- **Travail demandé**:
1/ D'après le texte fourni, expliquez pourquoi le choix d'une reine du porno pour le rôle principal de Rage n'a rien d'innocent.
2/ Selon le texte fourni, dans quoi le cadavre de la femme-virus est-il jeté à la fin de Rage ?

En tant que « cobaye programmé » d’un film subversif, le spectateur qui découvre Rage ne peut passer sous silence le passif de l’actrice et l’intègre donc à sa propre approche du film. Cela se vérifie d’autant mieux que le cinéaste tire lui-même profit de cette idée. D’une part, une scène nous montre Marilyn Chambers, maquillée et habillée d’un épais manteau de fourrure, marchant dans une rue et passant devant un cinéma porno dans lequel elle s’empresse de rentrer – on sent alors que Cronenberg joue avec l’imagerie du porno 70’s pour mieux la retourner. D’autre part, pour un film qui présente une vision morbide et virale du sexe, le choix d’une reine du porno n’a rien d’innocent. La pulsion elle-même est ici ce qui casse l’ordre social, ce qui lézarde ou détruit les installations humaines les plus réfrigérantes et les plus abstraites, toujours avec cette promesse d’un devenir organique du monde. Il n’est donc pas surprenant que le fait de placer une actrice de films X au centre d’un film d’horreur gore offre la promesse d’une autre mise en scène du corps, celui d’une femme reléguée en victime sacrificielle d’une société trop puritaine qui prend peur face à une liberté sexuelle impossible à réfréner. Ainsi, chaque attaque du personnage s’achève sur une étreinte orgasmique qui laisse le contaminé (un routier, un fermier libidineux, un client de cinéma porno, une jeune femme dans un jacuzzi…) dans un état de rage, et voir in fine le cadavre de cette femme-virus balancé froidement dans une benne à ordures par un état totalitaire a valeur de message politique à peine caché. De là à lire Rage comme la préfiguration du passage de l’après-révolution sexuelle aux années Sida, il n’y a qu’un pas, vite franchi.

- **Extraits de données**:
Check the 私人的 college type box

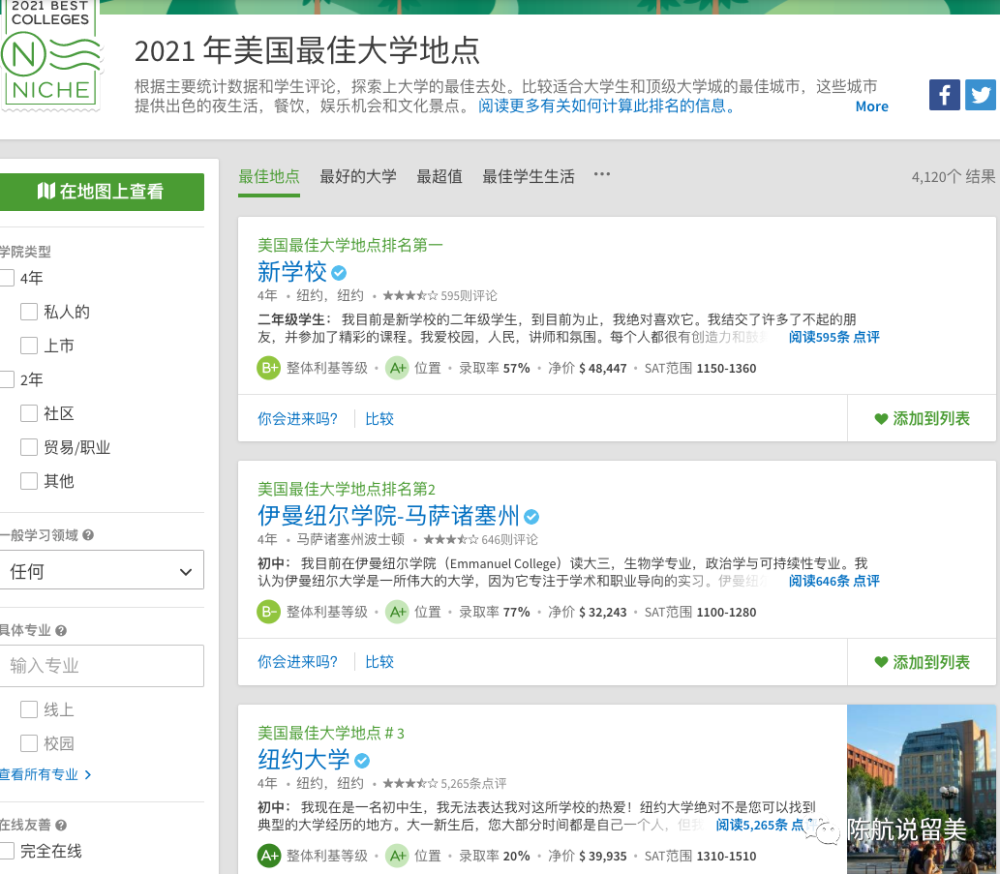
==
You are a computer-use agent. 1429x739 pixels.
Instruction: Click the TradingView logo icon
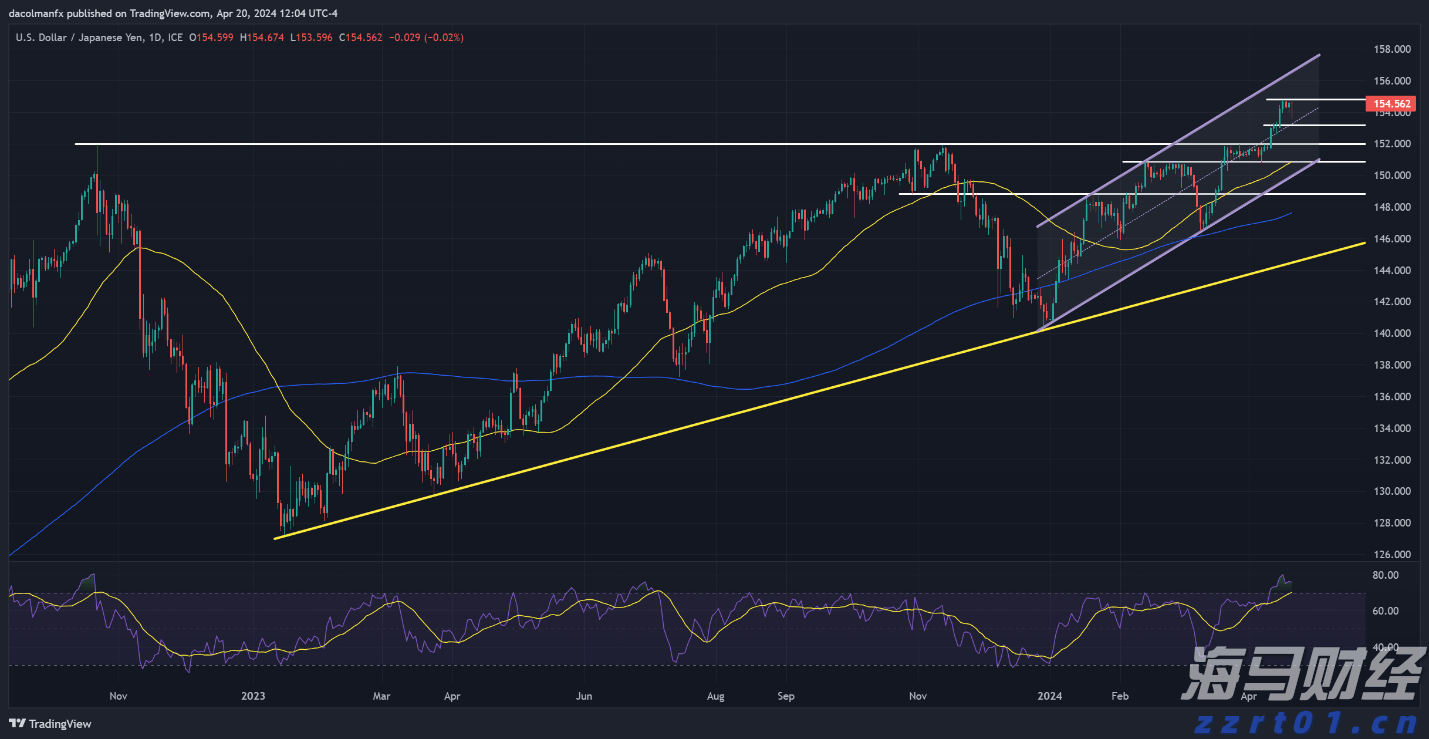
==
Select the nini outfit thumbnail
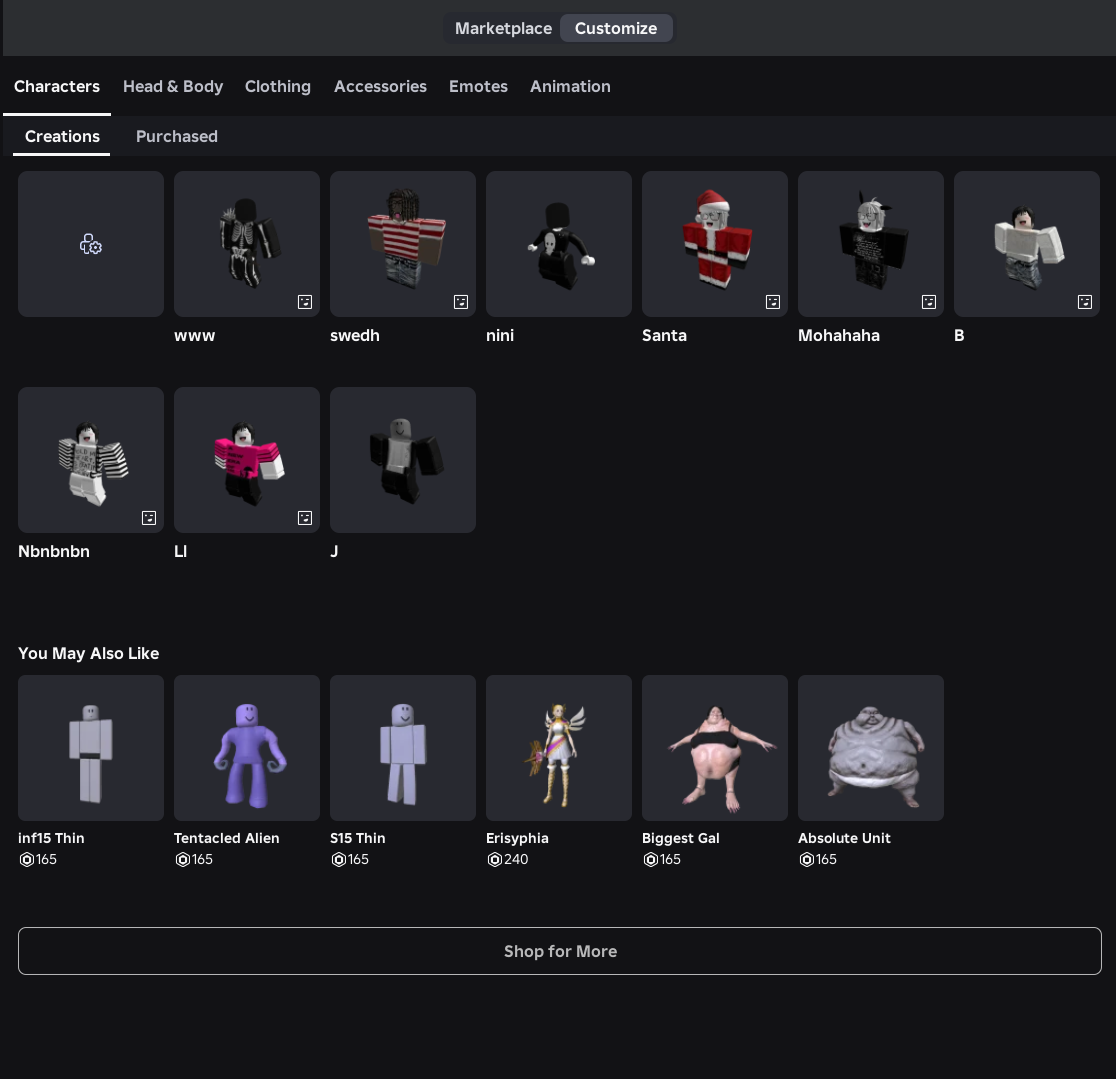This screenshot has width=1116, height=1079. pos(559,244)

- **Réponses attendues**:
1/ Rage présente une vision morbide et virale du sexe, où la pulsion brise l'ordre social. Placer une actrice de films X au centre d'un film d'horreur gore promet donc une autre mise en scène du corps : celui d'une femme reléguée en victime sacrificielle d'une société trop puritaine, effrayée par une liberté sexuelle impossible à réfréner.

2/ Dans une benne à ordures.